Not only renowned for scenic beauty, the Peak to Peak Scenic Byway meanders through mountain towns such as Nederland, Ward, and Allenspark as you make your way north from Black Hawk, Colorado.
If you drive this route you'll be able to enjoy stunning vistas and outdoor activities, however you'll have to allow for some of the challenges that mountain driving presents.
The high altitude, winding roads, adverse weather and mountain wildlife - including elk, bighorn sheep, deer and even bears - can all pose challenges that you need to be aware of when you set out on the Peak to Peak Scenic Byway.
If you drive this route, you'll also have the chance to explore the Rocky Mountains more widely since the byway connects with Golden Canyon State Park to the east and Rocky Mountain National Park at its northernmost point.
Visiting Rocky Mountain National Park, keep in mind that you might need to make a reservation for entry ahead of time, and please check the official website to avoid any disappointment.
Whether you choose to extend your trip, or simply follow the Peak to Peak Scenic Byway, twists and turns are unavoidable when you're traveling through the Rockies, but there are a few things you can do to make sure your journey is as safe as possible.
Driving through Peak to Peak Scenic Byway
On paper, it should take around 1 hour 30 minutes to drive the Peak to Peak Scenic Byway. However, we'd recommend at least 3 hours, given the mountainous nature of the road.
The scenic byway begins on CO-119, and if you're starting the drive from Colorado you'll already be following this road as you approach Black Hawk. Otherwise, take a left turn toward Nederland from the edge of Black Hawk.

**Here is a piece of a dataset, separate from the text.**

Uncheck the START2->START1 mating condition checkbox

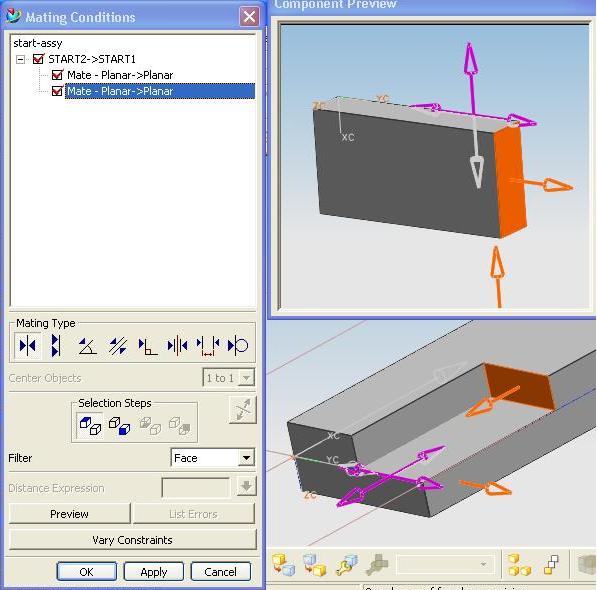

You'll stay on CO-119 as far as Nederland while amazing mountain views surround you. From Nederland, follow the byway past Hidden Lake and Peaceful Valley, taking a left turn toward Allenspark when you reach CO-7. You'll continue on past the town to reach Estes Park at the northern end of the byway.
This isn't a difficult route to navigate, but it's worth having a paper or offline map to hand, seeing as cell phone coverage can be patchy or non-existent in more remote areas. Carry essentials with you in your vehicle in case of breakdowns.
You'll find limited services on other sections of the byway, so it's best to enter the road with as much gas as possible. Depending on your direction of travel, use the gas stations at either Black Hawk or Estes Park before starting your drive.
If you're traveling in an EV, you'll find charging points at Black Hawk, Nederland, and Estes Park.
The Peak to Peak Scenic Byway is primarily a two-lane road, with one lane in each direction, which means there's a chance you'll get caught up in slower-moving traffic. When road markings note that passing is possible, do so with extreme caution, and be aware that there are several stretches where passing is prohibited.
The byway, which reaches 9,600 feet in elevation at Ward, is a winding road with frequent switchbacks, which often coincide with inclines or declines.
There are also stretches without guardrails, which some drivers might find intimidating, however, this route doesn't feature scary drop-offs like some other mountain drives.
The maximum speed limit on the road is 45 MPH, reducing to 25 MPH in towns. You'll find that corners often have different limits signposted, ranging from 30 MPH to 15 MPH. Follow these speed reductions - they're in place for good reason!
In general, the road is well-kept, however, snow and ice can damage the surface as winter progresses, which makes slippery conditions even more challenging.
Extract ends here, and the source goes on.